The request |
Can you lay out every line of the listing below as a Markdown table with the columns Row and Listing line, numbering the rows and omitting any blank lines?

* START *

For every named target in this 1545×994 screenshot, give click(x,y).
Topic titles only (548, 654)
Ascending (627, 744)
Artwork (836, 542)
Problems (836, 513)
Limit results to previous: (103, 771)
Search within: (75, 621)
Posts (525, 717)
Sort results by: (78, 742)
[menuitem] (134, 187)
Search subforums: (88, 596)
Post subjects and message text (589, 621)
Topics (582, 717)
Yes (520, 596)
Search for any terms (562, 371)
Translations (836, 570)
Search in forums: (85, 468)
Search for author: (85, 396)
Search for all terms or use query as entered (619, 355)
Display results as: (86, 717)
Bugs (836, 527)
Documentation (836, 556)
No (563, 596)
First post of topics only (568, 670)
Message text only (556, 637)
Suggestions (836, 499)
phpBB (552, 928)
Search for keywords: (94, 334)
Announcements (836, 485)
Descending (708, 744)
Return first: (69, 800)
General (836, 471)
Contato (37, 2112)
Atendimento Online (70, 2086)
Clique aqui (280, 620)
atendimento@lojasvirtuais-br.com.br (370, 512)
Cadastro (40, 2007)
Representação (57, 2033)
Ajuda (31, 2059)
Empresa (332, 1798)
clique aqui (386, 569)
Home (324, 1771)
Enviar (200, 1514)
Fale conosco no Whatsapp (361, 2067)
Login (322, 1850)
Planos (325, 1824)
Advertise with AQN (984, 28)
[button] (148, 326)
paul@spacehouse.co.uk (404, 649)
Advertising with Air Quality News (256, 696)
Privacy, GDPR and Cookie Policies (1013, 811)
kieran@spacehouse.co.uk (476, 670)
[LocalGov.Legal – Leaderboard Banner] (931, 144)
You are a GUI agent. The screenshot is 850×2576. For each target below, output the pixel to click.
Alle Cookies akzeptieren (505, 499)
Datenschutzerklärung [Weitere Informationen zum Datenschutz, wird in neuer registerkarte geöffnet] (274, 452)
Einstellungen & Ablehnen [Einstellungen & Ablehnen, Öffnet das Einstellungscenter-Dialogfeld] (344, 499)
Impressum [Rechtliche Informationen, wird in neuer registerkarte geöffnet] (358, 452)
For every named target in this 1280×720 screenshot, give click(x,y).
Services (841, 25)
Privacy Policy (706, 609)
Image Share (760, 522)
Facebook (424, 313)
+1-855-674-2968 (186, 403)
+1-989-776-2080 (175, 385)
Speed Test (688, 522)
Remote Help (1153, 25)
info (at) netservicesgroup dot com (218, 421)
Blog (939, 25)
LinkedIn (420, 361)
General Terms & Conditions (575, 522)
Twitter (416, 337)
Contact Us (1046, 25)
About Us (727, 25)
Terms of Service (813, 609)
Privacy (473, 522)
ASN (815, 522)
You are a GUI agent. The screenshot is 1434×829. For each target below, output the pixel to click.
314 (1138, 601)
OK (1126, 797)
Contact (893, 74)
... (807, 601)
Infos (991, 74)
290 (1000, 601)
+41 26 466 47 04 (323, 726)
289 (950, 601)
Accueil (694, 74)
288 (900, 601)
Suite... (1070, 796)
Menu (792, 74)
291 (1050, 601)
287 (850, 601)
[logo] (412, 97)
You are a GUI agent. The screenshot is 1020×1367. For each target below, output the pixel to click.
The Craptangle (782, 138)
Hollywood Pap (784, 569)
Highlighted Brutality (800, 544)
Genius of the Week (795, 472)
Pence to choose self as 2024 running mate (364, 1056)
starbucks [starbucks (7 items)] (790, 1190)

* END *

Output of the task |
| Row | Listing line |
|---|---|
| 1 | For every named target in this 1545×994 screenshot, give click(x,y). |
| 2 | Topic titles only (548, 654) |
| 3 | Ascending (627, 744) |
| 4 | Artwork (836, 542) |
| 5 | Problems (836, 513) |
| 6 | Limit results to previous: (103, 771) |
| 7 | Search within: (75, 621) |
| 8 | Posts (525, 717) |
| 9 | Sort results by: (78, 742) |
| 10 | [menuitem] (134, 187) |
| 11 | Search subforums: (88, 596) |
| 12 | Post subjects and message text (589, 621) |
| 13 | Topics (582, 717) |
| 14 | Yes (520, 596) |
| 15 | Search for any terms (562, 371) |
| 16 | Translations (836, 570) |
| 17 | Search in forums: (85, 468) |
| 18 | Search for author: (85, 396) |
| 19 | Search for all terms or use query as entered (619, 355) |
| 20 | Display results as: (86, 717) |
| 21 | Bugs (836, 527) |
| 22 | Documentation (836, 556) |
| 23 | No (563, 596) |
| 24 | First post of topics only (568, 670) |
| 25 | Message text only (556, 637) |
| 26 | Suggestions (836, 499) |
| 27 | phpBB (552, 928) |
| 28 | Search for keywords: (94, 334) |
| 29 | Announcements (836, 485) |
| 30 | Descending (708, 744) |
| 31 | Return first: (69, 800) |
| 32 | General (836, 471) |
| 33 | Contato (37, 2112) |
| 34 | Atendimento Online (70, 2086) |
| 35 | Clique aqui (280, 620) |
| 36 | atendimento@lojasvirtuais-br.com.br (370, 512) |
| 37 | Cadastro (40, 2007) |
| 38 | Representação (57, 2033) |
| 39 | Ajuda (31, 2059) |
| 40 | Empresa (332, 1798) |
| 41 | clique aqui (386, 569) |
| 42 | Home (324, 1771) |
| 43 | Enviar (200, 1514) |
| 44 | Fale conosco no Whatsapp (361, 2067) |
| 45 | Login (322, 1850) |
| 46 | Planos (325, 1824) |
| 47 | Advertise with AQN (984, 28) |
| 48 | [button] (148, 326) |
| 49 | paul@spacehouse.co.uk (404, 649) |
| 50 | Advertising with Air Quality News (256, 696) |
| 51 | Privacy, GDPR and Cookie Policies (1013, 811) |
| 52 | kieran@spacehouse.co.uk (476, 670) |
| 53 | [LocalGov.Legal – Leaderboard Banner] (931, 144) |
| 54 | You are a GUI agent. The screenshot is 850×2576. For each target below, output the pixel to click. |
| 55 | Alle Cookies akzeptieren (505, 499) |
| 56 | Datenschutzerklärung [Weitere Informationen zum Datenschutz, wird in neuer registerkarte geöffnet] (274, 452) |
| 57 | Einstellungen & Ablehnen [Einstellungen & Ablehnen, Öffnet das Einstellungscenter-Dialogfeld] (344, 499) |
| 58 | Impressum [Rechtliche Informationen, wird in neuer registerkarte geöffnet] (358, 452) |
| 59 | For every named target in this 1280×720 screenshot, give click(x,y). |
| 60 | Services (841, 25) |
| 61 | Privacy Policy (706, 609) |
| 62 | Image Share (760, 522) |
| 63 | Facebook (424, 313) |
| 64 | +1-855-674-2968 (186, 403) |
| 65 | +1-989-776-2080 (175, 385) |
| 66 | Speed Test (688, 522) |
| 67 | Remote Help (1153, 25) |
| 68 | info (at) netservicesgroup dot com (218, 421) |
| 69 | Blog (939, 25) |
| 70 | LinkedIn (420, 361) |
| 71 | General Terms & Conditions (575, 522) |
| 72 | Twitter (416, 337) |
| 73 | Contact Us (1046, 25) |
| 74 | About Us (727, 25) |
| 75 | Terms of Service (813, 609) |
| 76 | Privacy (473, 522) |
| 77 | ASN (815, 522) |
| 78 | You are a GUI agent. The screenshot is 1434×829. For each target below, output the pixel to click. |
| 79 | 314 (1138, 601) |
| 80 | OK (1126, 797) |
| 81 | Contact (893, 74) |
| 82 | ... (807, 601) |
| 83 | Infos (991, 74) |
| 84 | 290 (1000, 601) |
| 85 | +41 26 466 47 04 (323, 726) |
| 86 | 289 (950, 601) |
| 87 | Accueil (694, 74) |
| 88 | 288 (900, 601) |
| 89 | Suite... (1070, 796) |
| 90 | Menu (792, 74) |
| 91 | 291 (1050, 601) |
| 92 | 287 (850, 601) |
| 93 | [logo] (412, 97) |
| 94 | You are a GUI agent. The screenshot is 1020×1367. For each target below, output the pixel to click. |
| 95 | The Craptangle (782, 138) |
| 96 | Hollywood Pap (784, 569) |
| 97 | Highlighted Brutality (800, 544) |
| 98 | Genius of the Week (795, 472) |
| 99 | Pence to choose self as 2024 running mate (364, 1056) |
| 100 | starbucks [starbucks (7 items)] (790, 1190) |